Google and Microsoft have recently been poking holes in each others' uptime SLAs (Service Level Agreements.) The squabble has been summed up here by Paul Thurrot from Windows IT Pro.

The discussion continues.

Uptime is one of those things included in your service provider's SLA that you never really give much attention to, unless it's alarmingly low: 90%, for example. Most Cloud, SaaS or hosted providers will give uptime SLA figures of between 99.9% (three nines) and 99.999% (five nines). Mimecast proudly offers a 100% uptime SLA.

All of these nines represent different levels of 'guaranteed'  service availability. For example, one nine (90%) allows for 36.5 days of downtime per year. As I said, alarming. Two nines (99%) would give you 3.65 days of downtime per year, three nines (99.9%) 8.76 hours, four nines (99.99%) 52.56 minutes and five nines (99.999%) 5.26 minutes per year. Lastly six nines, which is largely academic, gives a mere 31.5 seconds.

What does all of this mean to you as a consumer of  these services?  In terms of actual service, very little, unless you happen to be in the minority percentage; that is to say everything has gone dark and quiet and you're suffering a service outage. What is much more important is how the vendor treats you in the event they don't achieve 100%. It is hard for any vendor to absolutely guarantee 100% uptime all of the time, so you must make sure there is a provision for service credits or financial compensation in the event of an outage. If not, the SLA is worthless. Any reputable SaaS or Cloud vendor will have absolute confidence in their infrastructure, so based on historical performance a 100% availability SLA will be justifiable. Mimecast offers 100% precisely for this reason.  We have spent a large amount of R&D time on getting the infrastructure right so it can be used to back up our SLA, and as a result we win many customers from vendors whose SLAs have flattered to deceive.


A larger issue perhaps we ought to consider is highlighted by the arrows Google is flinging in Microsoft's direction: namely, how do vendors really define uptime? What sort of event do they class as an outage? Does the event have to occur for any length of time to qualify? Is planned downtime included in the calculation? And so on.

There is no standard with which uptime  is defined and common sense isn't always applied either. In other markets, consumers are reasonably protected from spurious vendor claims by independent third parties like Consumer Reports or Which. Not so with the claims tech companies make regarding the effectiveness of their solutions, and the result is a great deal of spin, which in turn inevitably leads to misinterpretation and confusion.

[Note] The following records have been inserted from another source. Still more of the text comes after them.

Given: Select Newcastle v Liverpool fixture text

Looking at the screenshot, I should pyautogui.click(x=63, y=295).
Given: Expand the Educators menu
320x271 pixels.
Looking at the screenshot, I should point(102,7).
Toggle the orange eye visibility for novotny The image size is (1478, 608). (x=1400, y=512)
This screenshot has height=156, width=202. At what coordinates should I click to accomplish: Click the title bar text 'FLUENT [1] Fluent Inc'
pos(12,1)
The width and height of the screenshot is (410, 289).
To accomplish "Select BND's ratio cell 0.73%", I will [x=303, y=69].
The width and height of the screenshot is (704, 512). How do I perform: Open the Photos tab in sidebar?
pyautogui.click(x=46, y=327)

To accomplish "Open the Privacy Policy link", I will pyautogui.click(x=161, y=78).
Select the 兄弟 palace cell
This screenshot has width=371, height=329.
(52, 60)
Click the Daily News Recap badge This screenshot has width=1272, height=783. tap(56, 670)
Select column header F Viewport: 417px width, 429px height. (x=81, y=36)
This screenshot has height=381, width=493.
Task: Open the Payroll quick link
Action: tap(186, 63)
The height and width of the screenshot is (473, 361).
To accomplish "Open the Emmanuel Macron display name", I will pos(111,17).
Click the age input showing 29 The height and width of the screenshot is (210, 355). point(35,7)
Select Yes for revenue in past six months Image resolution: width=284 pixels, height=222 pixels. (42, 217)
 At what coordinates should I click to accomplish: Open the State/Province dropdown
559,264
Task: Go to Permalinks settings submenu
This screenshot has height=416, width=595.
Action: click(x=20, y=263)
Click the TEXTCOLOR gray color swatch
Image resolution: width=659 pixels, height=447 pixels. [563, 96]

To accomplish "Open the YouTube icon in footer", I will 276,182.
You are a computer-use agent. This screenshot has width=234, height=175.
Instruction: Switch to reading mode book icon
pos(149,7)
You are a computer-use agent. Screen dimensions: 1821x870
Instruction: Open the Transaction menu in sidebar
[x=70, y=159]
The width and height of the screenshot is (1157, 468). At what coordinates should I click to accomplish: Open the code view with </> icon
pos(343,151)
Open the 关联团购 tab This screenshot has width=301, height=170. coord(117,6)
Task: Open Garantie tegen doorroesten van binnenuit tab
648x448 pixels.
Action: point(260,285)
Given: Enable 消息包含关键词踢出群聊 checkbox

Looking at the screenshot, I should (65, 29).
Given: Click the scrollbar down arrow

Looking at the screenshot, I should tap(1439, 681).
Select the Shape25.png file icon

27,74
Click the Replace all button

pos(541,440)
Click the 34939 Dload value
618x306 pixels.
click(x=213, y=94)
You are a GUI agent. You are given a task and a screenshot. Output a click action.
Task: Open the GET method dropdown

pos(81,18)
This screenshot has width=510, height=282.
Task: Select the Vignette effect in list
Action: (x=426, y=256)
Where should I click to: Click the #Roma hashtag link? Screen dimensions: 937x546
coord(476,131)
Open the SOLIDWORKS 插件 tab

Fortunately, we're not the only ones to see the need for standards here.  Although it's early days still, you can get an overview of ongoing current efforts at cloud-standards.org.

Google and Microsoft's argument is based largely on differences in measurement rather than any meaningful level of service. In a highly competitive market, any small differentiation can be a perceived bonus (by the vendor) but if we're all using different tape measures to mark our lines, the only reliable way tell who comes out on top is to talk to the long-term customers.